Don’t Leave Them Cliff-Hanging
Three days of ropes courses and rock climbing give leaders the chance to flaunt their skills and recognize others’ abilities.
Sharon Cereska wanted her Duffy Group Inc. employees to get outside and bond. As marketing director at the Arizona-based recruitment firm, she had to put together a company retreat that would draw 20 employees from Georgia, New York and Texas. She found One Day Adventures, or ODA, a leadership retreat center that offered ropes or courses, rock climbing and other outdoor experiences.
Jake Parafinik, program development manager at ODA, had a different idea. For Duffy Group, he customized a three-day minicourse called the Team Adventure Quest, which blended classroom and active learning to fit the company’s virtual culture.
Participants competed in teams to complete activities, such as creating short videos featuring everyone in the team, solving brain teasers and playing bongo drums together. One of the standout activities for Cereska was an obstacle course challenge that required one team member to walk blindfolded across a floor dotted with sponges and mousetraps while the team verbally directed them. Teams received bonus points if the walker went shoeless.
“It allowed people to naturally step up and lead, rather than stage a situation where people took turns,” Cereska said. “We could see people lead who don’t usually take on leadership roles, and it gave us insight into those members’ strengths. Now that we’ve seen some of those, we’ll be able to utilize those members.”
Parafinik said ODA’s clients often request competitive team-building programs that include leadership development as a topic but not the focus.

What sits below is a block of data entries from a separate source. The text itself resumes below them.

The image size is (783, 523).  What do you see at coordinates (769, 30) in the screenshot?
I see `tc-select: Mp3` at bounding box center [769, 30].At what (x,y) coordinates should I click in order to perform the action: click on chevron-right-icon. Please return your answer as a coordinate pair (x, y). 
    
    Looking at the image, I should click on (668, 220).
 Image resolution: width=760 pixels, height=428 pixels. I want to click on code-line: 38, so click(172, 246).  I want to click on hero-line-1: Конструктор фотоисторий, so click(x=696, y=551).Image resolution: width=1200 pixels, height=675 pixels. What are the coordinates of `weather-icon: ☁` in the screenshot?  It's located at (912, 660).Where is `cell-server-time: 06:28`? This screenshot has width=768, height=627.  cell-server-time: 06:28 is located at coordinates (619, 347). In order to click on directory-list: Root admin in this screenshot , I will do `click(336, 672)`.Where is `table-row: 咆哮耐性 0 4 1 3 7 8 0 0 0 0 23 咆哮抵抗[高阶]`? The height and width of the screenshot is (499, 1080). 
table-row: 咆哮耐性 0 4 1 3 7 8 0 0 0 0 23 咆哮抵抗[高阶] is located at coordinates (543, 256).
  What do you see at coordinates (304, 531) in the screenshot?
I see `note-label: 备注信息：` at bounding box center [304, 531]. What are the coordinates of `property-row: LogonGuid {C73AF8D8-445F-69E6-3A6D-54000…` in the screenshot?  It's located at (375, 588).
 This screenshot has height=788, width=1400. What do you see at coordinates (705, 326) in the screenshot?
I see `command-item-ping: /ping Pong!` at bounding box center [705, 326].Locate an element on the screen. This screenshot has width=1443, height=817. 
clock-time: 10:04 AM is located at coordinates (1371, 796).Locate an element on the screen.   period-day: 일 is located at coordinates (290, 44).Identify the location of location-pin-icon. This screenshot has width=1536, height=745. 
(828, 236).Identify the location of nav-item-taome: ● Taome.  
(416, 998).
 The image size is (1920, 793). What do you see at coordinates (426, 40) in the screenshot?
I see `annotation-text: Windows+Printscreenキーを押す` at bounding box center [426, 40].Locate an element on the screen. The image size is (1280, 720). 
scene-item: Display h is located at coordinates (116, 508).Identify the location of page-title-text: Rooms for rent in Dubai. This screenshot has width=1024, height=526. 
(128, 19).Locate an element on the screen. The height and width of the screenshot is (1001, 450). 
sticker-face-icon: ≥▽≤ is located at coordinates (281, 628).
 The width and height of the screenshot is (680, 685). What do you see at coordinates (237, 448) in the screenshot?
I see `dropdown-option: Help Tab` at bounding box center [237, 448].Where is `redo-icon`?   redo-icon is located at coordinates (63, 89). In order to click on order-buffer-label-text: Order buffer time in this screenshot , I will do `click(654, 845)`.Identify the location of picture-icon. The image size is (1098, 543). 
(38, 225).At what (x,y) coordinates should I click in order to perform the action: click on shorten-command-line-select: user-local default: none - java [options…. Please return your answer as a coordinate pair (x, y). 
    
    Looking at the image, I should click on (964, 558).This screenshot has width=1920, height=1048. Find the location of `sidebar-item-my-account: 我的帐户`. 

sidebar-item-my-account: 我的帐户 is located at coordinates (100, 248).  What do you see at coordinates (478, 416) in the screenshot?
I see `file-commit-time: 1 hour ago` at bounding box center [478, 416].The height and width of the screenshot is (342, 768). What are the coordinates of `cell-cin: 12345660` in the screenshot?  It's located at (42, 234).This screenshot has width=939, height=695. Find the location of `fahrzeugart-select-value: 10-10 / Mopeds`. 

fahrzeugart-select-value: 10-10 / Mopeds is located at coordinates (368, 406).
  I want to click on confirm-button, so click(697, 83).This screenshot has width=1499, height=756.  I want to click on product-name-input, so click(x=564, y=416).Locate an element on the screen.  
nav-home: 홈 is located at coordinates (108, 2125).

This means networking and communication are at the forefront of the experience — two skills valued in an organization like Duffy Group, where employees are scattered across the country and rarely get to connect with each other.
To mitigate this disconnect, the organization has held other events to give leaders a chance to network. In February, CEO Kathleen Duffy Ybarra sent Starbucks gift cards to all her employees and asked them to send in a selfie with their drink so the company could have a virtual coffee break.
Not every company that comes to ODA has the same commitment to giving employees a chance to network. Parafinik said many clients need damage control after tricky mergers or a poor performance streak.
That’s where more extreme leadership experiences, like rappelling, come into play. Parafinik said rappelling down a mountain alone won’t make a difference.
Despite the name of the venue, One Day Adventures, the organization’s leadership program is actually three days: one of classroom preparation that covers the concepts learned through the experience, one actually on the mountain and one for debrief discussions to enforce what participants bring back to the office.
“They’re thinking, ‘I’m going rappelling, but I’m doing it with my team and seeing those classroom concepts in action right now,’ ” Parafinik said. “You won’t be rappelling in the workplace, but you’ll be using the same leadership principles in the merger meeting.”